Given exercise | Copy word for word the part of the records below that opens with the line containing "Task: Click the window" and closes with the line containing "Screen dimensions: 1024x559 pos(514,105)".

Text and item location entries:
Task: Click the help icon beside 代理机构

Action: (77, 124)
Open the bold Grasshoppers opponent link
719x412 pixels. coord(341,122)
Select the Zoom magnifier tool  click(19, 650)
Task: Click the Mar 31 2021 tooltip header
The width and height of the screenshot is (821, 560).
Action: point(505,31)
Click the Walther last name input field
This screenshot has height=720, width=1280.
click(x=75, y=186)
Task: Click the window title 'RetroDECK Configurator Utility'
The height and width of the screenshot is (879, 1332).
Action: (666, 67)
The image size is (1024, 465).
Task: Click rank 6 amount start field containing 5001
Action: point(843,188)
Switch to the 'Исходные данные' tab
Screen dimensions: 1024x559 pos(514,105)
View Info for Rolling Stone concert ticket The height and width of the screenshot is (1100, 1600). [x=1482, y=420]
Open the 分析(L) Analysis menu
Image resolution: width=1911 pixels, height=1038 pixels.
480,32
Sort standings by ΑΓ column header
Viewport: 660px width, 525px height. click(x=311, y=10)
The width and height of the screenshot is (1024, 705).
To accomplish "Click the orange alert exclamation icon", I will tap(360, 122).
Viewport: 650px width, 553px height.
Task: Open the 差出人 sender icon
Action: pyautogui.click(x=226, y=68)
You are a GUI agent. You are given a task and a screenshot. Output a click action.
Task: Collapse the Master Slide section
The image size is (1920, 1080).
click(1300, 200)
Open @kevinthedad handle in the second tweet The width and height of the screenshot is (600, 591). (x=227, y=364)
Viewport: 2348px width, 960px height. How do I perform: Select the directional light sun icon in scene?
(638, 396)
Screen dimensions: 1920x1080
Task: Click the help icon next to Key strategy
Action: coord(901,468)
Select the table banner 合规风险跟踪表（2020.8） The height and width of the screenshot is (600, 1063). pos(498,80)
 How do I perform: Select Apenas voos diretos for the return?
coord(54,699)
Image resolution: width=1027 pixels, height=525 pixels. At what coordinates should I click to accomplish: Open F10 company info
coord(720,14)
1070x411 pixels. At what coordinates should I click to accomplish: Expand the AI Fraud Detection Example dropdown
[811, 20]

Completed task |
Task: Click the window title 'RetroDECK Configurator Utility'
The height and width of the screenshot is (879, 1332).
Action: (666, 67)
The image size is (1024, 465).
Task: Click rank 6 amount start field containing 5001
Action: point(843,188)
Switch to the 'Исходные данные' tab
Screen dimensions: 1024x559 pos(514,105)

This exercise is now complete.